Work required: Gather every line of the entries that includes the word "below".

Stored data entries
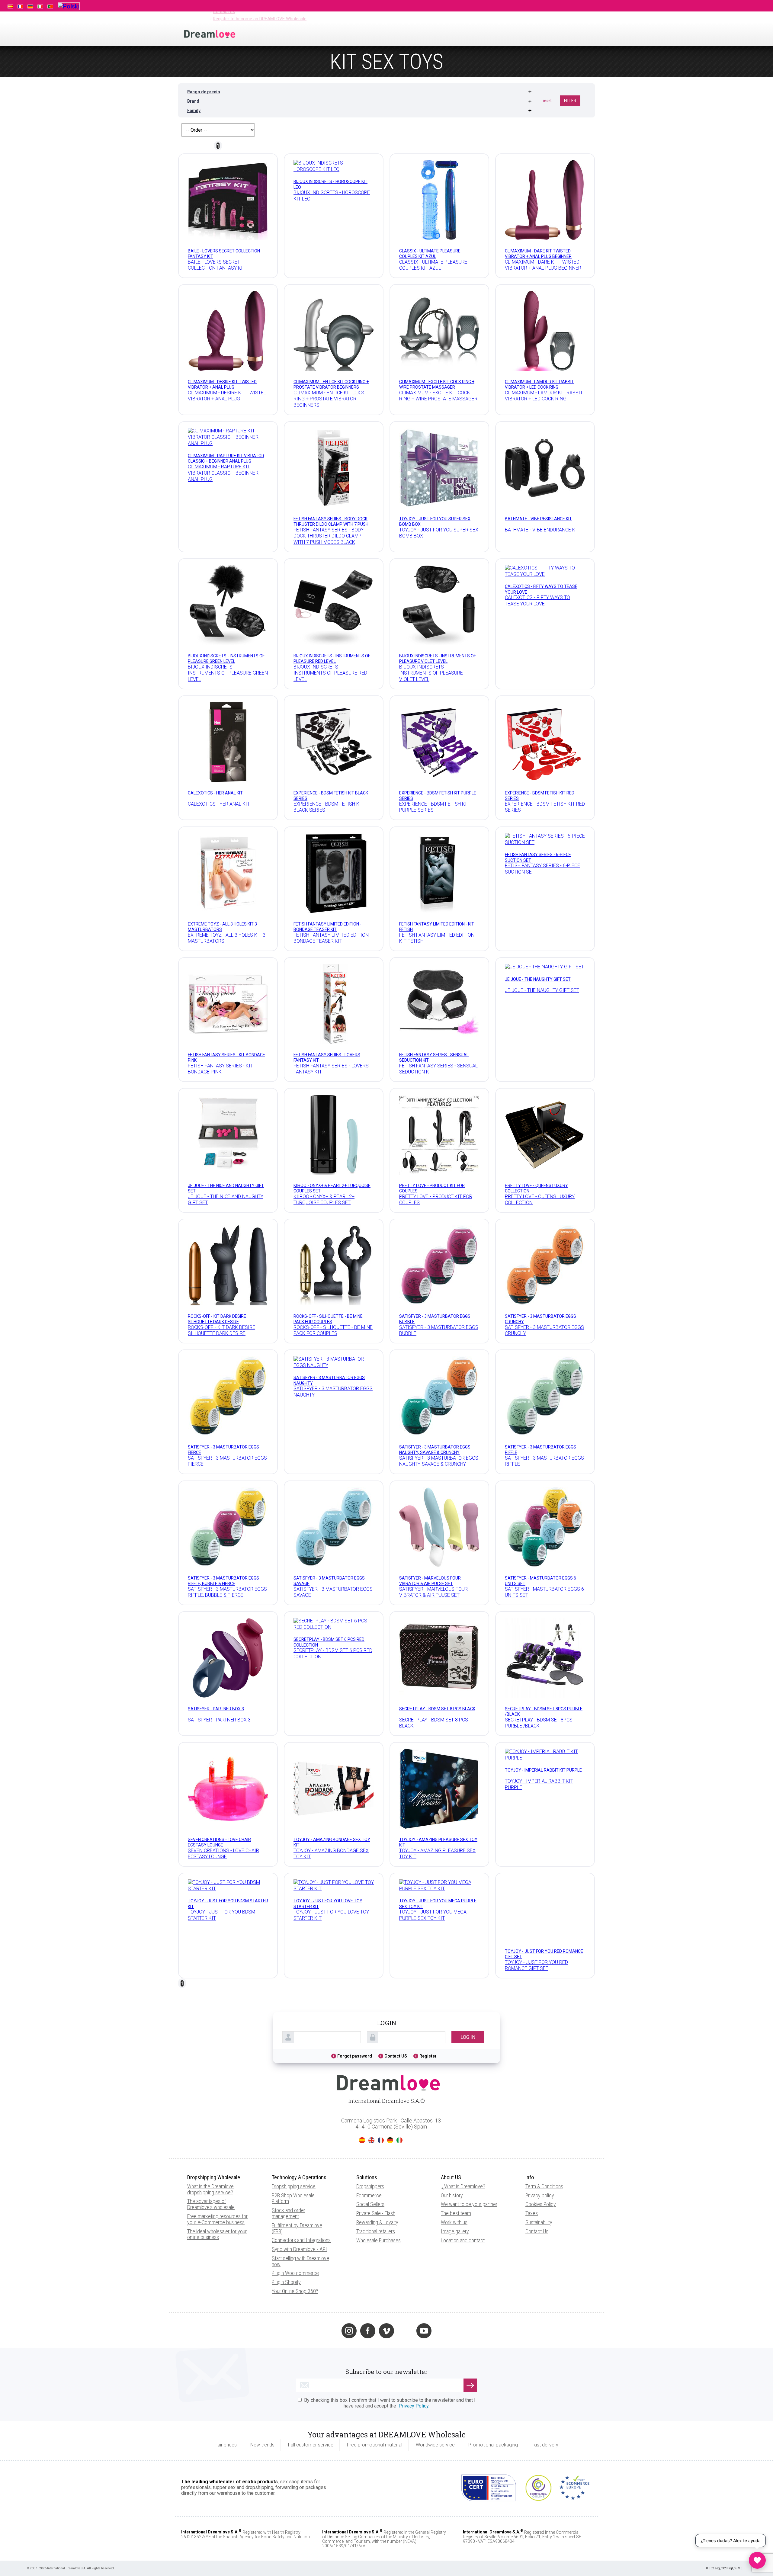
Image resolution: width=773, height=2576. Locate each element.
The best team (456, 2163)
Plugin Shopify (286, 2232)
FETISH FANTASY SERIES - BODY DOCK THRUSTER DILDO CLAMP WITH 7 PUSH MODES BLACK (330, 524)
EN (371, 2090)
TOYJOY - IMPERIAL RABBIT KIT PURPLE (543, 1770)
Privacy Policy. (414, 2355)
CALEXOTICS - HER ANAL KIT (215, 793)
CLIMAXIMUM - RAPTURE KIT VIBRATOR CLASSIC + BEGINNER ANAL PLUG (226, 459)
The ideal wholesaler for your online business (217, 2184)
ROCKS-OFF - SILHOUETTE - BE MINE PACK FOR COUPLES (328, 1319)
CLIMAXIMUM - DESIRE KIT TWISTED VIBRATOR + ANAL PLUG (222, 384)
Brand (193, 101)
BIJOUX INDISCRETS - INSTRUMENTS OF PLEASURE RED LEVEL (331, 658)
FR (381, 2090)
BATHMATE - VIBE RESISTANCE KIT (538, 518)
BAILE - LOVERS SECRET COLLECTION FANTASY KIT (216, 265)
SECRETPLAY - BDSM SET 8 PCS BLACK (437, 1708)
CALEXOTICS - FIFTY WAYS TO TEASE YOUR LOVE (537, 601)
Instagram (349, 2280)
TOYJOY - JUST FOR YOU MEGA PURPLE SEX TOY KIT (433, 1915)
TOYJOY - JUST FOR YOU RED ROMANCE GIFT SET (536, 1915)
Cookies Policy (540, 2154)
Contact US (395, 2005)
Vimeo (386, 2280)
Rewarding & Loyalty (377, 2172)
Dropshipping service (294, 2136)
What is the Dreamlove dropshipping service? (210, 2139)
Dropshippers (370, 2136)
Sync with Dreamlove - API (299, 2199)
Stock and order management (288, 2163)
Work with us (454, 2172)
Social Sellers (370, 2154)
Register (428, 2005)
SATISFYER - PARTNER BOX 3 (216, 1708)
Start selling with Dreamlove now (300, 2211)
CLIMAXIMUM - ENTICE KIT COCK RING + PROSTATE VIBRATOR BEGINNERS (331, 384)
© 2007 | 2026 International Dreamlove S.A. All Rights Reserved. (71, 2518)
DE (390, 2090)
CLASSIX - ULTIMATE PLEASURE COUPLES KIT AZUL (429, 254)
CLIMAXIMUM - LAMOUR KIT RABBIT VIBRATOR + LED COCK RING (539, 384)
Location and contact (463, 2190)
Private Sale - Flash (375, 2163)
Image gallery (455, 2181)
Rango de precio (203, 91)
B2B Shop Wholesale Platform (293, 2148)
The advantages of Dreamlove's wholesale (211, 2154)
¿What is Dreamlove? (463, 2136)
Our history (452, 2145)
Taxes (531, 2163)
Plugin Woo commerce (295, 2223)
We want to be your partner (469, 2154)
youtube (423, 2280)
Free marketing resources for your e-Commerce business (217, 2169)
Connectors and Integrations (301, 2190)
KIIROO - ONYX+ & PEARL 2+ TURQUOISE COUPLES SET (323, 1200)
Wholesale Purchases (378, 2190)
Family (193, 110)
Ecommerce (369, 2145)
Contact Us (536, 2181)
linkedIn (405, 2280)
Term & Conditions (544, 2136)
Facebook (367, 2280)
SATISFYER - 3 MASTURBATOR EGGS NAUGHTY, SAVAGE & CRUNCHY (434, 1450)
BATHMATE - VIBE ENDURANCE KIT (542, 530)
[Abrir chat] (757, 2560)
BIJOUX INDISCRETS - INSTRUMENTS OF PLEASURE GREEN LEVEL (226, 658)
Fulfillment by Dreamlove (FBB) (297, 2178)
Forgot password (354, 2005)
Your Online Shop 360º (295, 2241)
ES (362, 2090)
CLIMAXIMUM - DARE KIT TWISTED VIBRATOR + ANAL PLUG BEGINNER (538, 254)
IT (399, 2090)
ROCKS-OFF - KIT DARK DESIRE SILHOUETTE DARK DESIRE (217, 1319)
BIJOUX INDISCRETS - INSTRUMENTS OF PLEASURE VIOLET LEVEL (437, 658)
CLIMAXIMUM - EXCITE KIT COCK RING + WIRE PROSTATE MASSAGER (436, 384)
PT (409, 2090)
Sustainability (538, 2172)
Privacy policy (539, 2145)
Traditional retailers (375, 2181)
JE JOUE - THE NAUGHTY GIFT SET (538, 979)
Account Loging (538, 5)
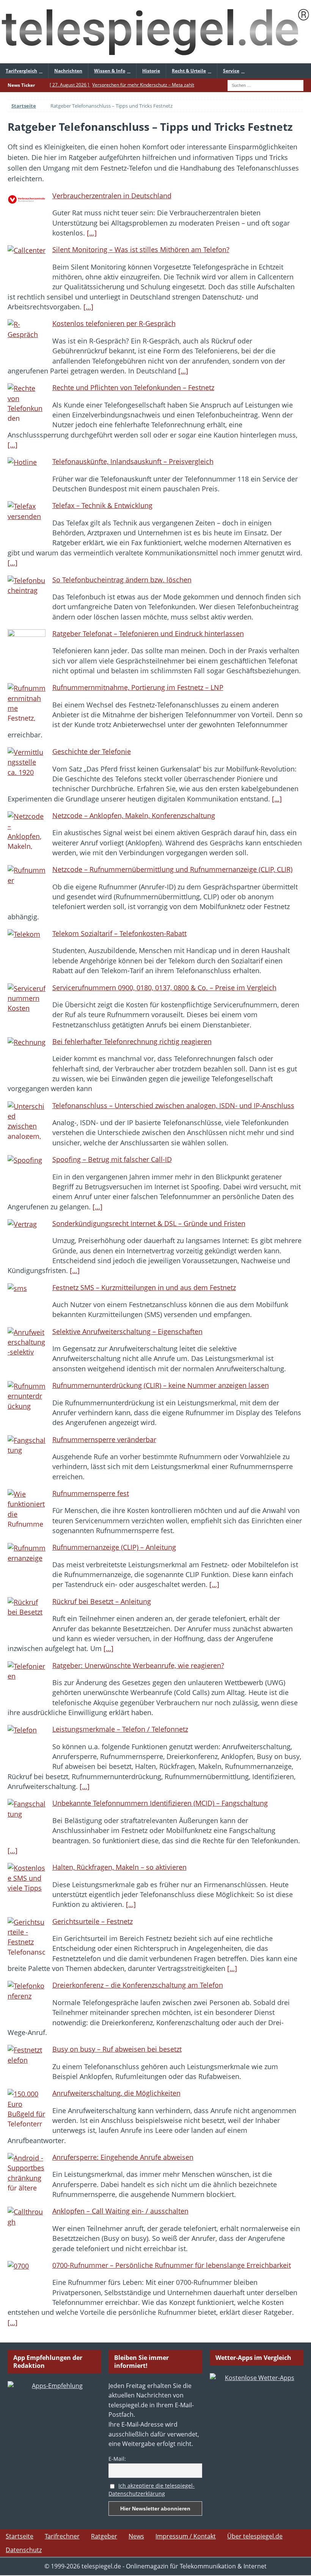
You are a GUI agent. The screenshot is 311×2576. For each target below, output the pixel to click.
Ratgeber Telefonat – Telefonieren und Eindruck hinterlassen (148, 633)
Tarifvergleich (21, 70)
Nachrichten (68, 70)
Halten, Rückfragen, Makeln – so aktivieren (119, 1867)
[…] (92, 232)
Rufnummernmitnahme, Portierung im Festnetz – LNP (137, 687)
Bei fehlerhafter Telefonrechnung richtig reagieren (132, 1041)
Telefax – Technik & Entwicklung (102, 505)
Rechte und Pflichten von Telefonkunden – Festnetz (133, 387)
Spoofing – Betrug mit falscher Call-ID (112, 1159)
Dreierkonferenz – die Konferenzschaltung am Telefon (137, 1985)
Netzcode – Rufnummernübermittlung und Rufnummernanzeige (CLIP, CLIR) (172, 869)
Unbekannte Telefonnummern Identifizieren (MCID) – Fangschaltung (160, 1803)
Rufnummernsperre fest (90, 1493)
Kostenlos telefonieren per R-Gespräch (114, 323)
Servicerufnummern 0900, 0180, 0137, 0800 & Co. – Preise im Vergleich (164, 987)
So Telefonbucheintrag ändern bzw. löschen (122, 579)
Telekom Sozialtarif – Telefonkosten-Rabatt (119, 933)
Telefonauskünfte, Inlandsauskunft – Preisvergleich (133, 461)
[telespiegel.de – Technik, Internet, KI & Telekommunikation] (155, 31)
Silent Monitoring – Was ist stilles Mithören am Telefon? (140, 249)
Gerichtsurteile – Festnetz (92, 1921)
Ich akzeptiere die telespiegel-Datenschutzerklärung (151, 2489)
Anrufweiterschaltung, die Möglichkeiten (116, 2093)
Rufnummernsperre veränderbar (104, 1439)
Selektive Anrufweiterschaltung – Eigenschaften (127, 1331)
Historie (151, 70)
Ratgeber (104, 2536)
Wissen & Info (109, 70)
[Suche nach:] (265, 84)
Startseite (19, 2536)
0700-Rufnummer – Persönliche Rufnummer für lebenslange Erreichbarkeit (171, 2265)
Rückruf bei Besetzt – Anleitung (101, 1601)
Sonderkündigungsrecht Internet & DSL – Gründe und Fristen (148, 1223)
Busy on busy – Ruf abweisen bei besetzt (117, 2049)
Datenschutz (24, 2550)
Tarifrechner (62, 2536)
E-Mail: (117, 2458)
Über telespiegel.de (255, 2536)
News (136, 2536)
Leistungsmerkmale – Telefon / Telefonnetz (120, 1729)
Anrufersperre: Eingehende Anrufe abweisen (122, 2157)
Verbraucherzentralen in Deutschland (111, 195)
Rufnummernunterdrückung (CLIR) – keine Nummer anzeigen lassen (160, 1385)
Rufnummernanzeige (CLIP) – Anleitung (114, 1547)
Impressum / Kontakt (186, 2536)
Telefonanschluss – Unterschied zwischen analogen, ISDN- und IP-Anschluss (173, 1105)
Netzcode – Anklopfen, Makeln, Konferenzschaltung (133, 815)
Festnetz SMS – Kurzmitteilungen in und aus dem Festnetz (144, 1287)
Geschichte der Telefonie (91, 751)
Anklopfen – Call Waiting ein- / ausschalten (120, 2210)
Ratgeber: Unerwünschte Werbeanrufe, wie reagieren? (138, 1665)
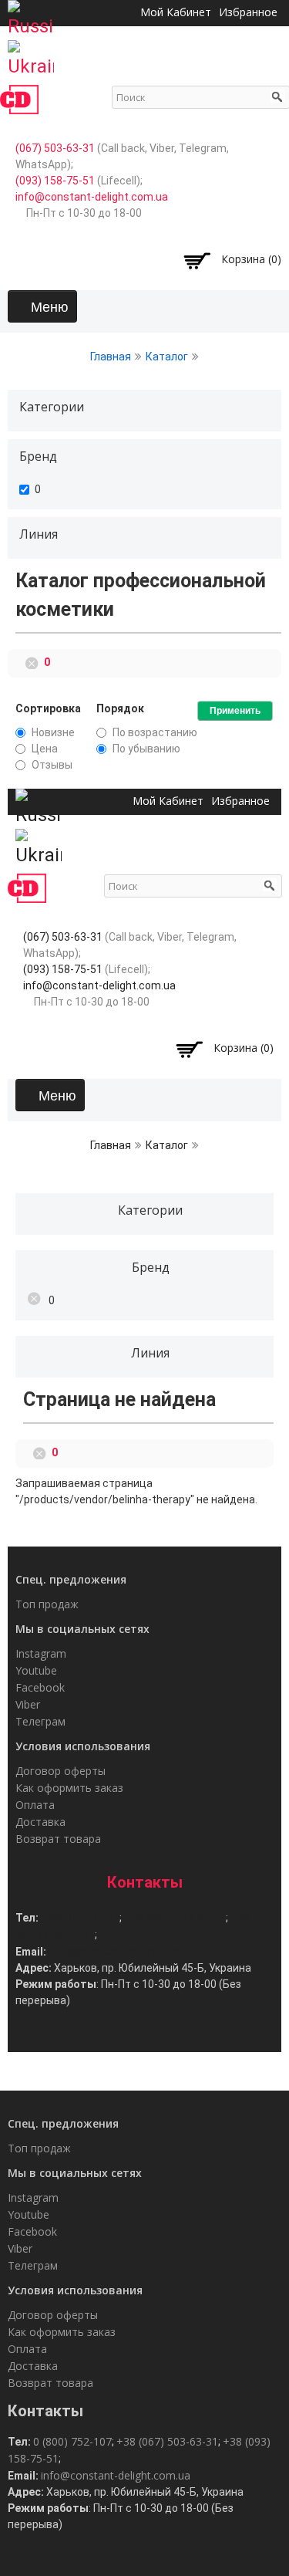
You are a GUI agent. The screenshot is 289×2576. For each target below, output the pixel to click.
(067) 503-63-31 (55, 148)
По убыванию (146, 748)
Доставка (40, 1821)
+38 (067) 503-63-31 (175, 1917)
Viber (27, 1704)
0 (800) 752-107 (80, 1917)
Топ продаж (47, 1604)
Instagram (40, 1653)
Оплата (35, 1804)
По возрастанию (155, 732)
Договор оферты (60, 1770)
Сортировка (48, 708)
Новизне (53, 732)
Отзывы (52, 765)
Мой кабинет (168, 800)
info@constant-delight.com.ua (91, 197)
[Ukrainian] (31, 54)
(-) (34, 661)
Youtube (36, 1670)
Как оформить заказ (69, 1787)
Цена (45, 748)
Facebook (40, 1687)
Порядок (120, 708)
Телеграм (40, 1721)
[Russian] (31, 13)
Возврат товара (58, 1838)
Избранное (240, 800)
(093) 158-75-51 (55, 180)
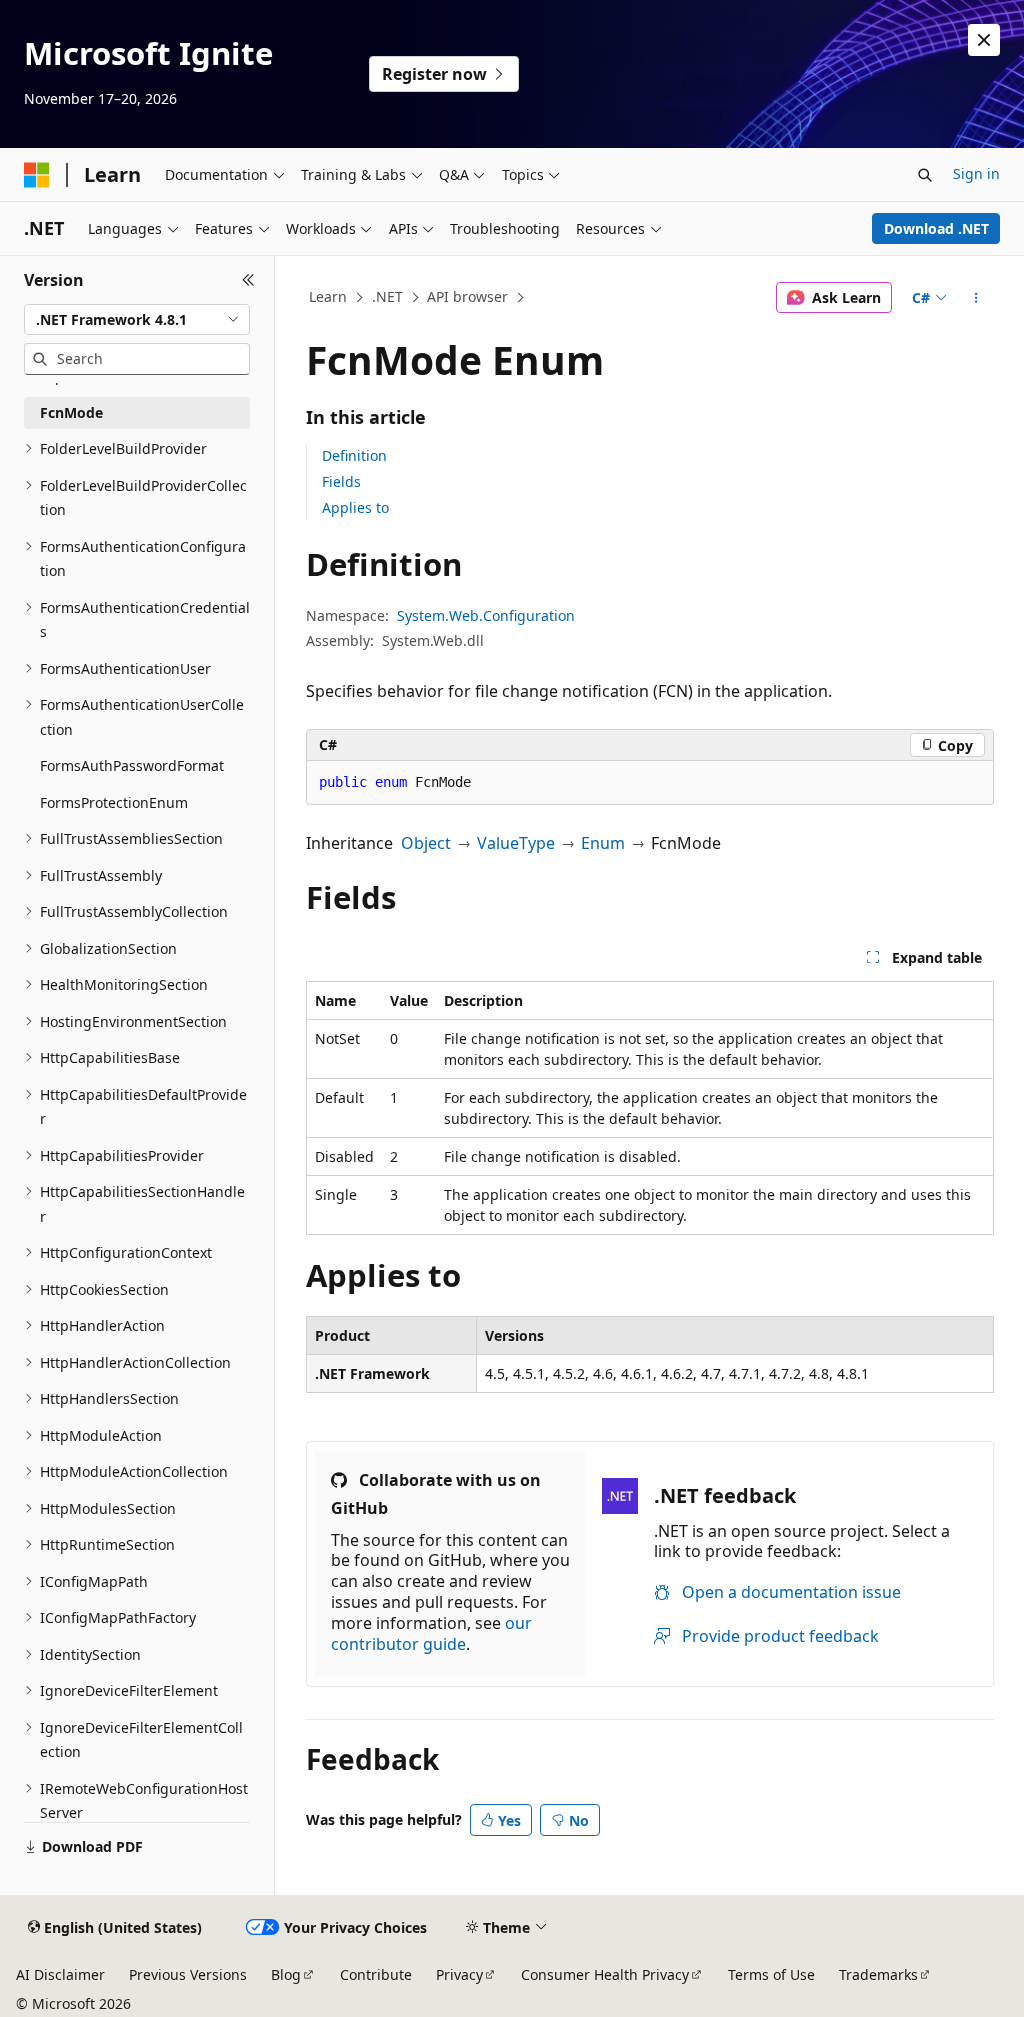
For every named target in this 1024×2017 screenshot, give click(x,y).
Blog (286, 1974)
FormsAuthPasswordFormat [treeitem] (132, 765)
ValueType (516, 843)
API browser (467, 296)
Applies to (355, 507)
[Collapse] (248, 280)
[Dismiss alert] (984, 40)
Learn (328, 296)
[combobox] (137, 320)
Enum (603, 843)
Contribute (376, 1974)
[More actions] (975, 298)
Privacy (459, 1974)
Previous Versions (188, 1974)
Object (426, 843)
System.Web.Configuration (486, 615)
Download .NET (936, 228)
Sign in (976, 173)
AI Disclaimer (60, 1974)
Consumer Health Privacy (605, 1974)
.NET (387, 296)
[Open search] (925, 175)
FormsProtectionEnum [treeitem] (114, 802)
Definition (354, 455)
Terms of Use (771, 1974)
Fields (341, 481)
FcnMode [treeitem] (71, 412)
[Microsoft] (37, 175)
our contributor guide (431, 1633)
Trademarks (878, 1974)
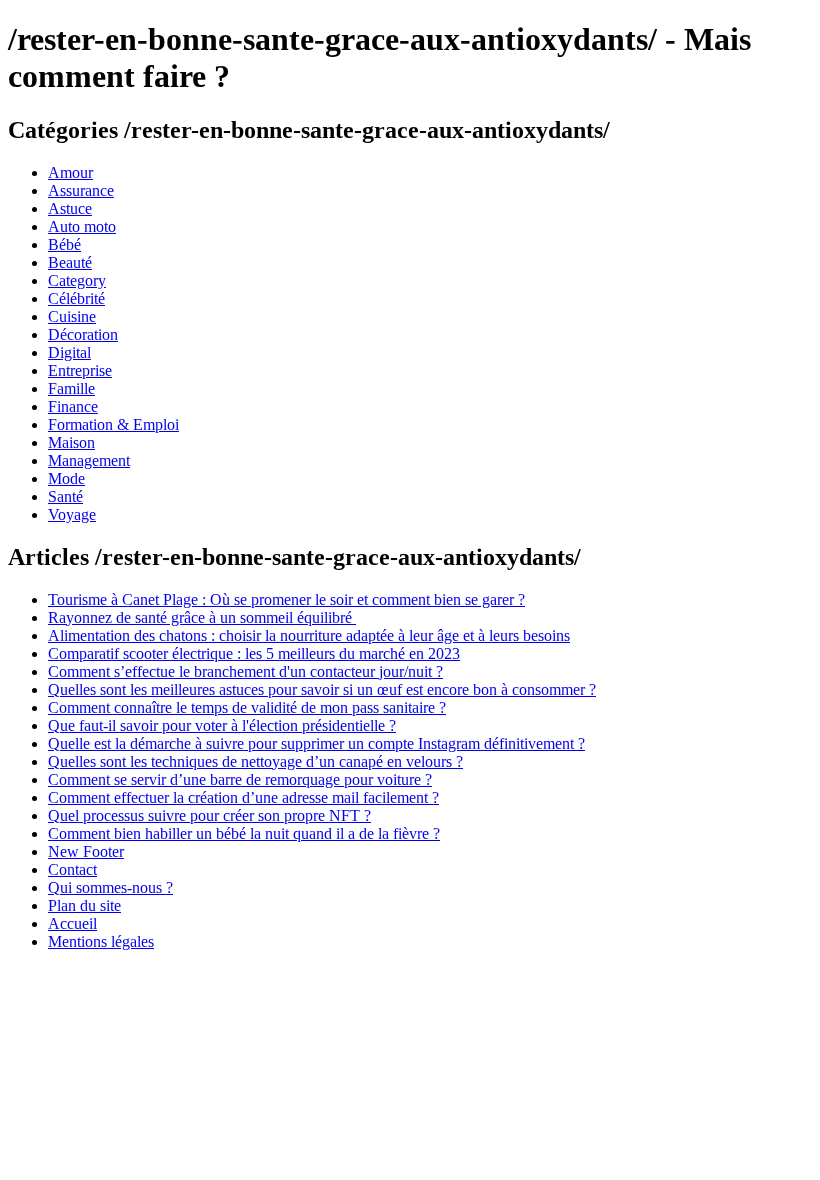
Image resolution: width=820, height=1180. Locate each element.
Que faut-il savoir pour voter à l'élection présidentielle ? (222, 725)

Answer to this task:
You are a GUI agent. The screenshot is 311×2576. For each target below, output the pixel to click.
You are a GUI agent. The screenshot is 289×2576. For each target below, output the pixel to click.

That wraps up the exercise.